Embedded Service
An Embedded Service refers to a software component or functionality that is integrated directly within a larger application or system, rather than being accessed as a separate, external microservice via a network call. Instead of making a remote API request, the service logic or a lightweight wrapper is deployed alongside or directly within the host application's runtime environment.
Embedding services significantly changes the operational profile of an application. By co-locating functionality, developers can reduce network latency, minimize inter-process communication overhead, and simplify deployment complexity for certain tightly coupled features. This approach is often chosen when the performance gains from eliminating network hops outweigh the benefits of complete service decoupling.
Implementation varies based on the technology stack. In some cases, the service logic is compiled directly into the main application binary. In others, it might run as a sidecar process within the same container or process space, communicating via in-memory mechanisms (like shared memory or direct function calls) rather than HTTP/RPC over a network.

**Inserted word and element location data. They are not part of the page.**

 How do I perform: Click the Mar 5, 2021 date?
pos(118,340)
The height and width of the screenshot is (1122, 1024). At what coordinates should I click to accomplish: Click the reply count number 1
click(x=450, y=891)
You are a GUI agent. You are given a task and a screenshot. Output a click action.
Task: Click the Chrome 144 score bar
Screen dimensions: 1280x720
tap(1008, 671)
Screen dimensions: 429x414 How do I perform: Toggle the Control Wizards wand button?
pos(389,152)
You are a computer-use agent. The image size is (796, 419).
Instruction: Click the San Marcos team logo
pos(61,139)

Embedded services are frequently used for high-frequency, low-latency operations. Examples include real-time data validation, lightweight authentication checks performed immediately upon user input, or specialized data transformation logic that must execute within the main request pipeline.
The primary advantages include reduced latency, simplified local debugging, and potentially lower operational costs associated with managing numerous independent network endpoints. For critical path operations, embedding ensures predictable performance.
The main drawback is reduced modularity. Tightly coupling services makes independent scaling and updating more complex. A failure in the embedded service can potentially bring down the entire host application, increasing blast radius.
This concept contrasts with traditional Microservices architecture, where services are intentionally decoupled. It shares similarities with Sidecar Patterns, although the level of integration (in-process vs. co-located) differs significantly.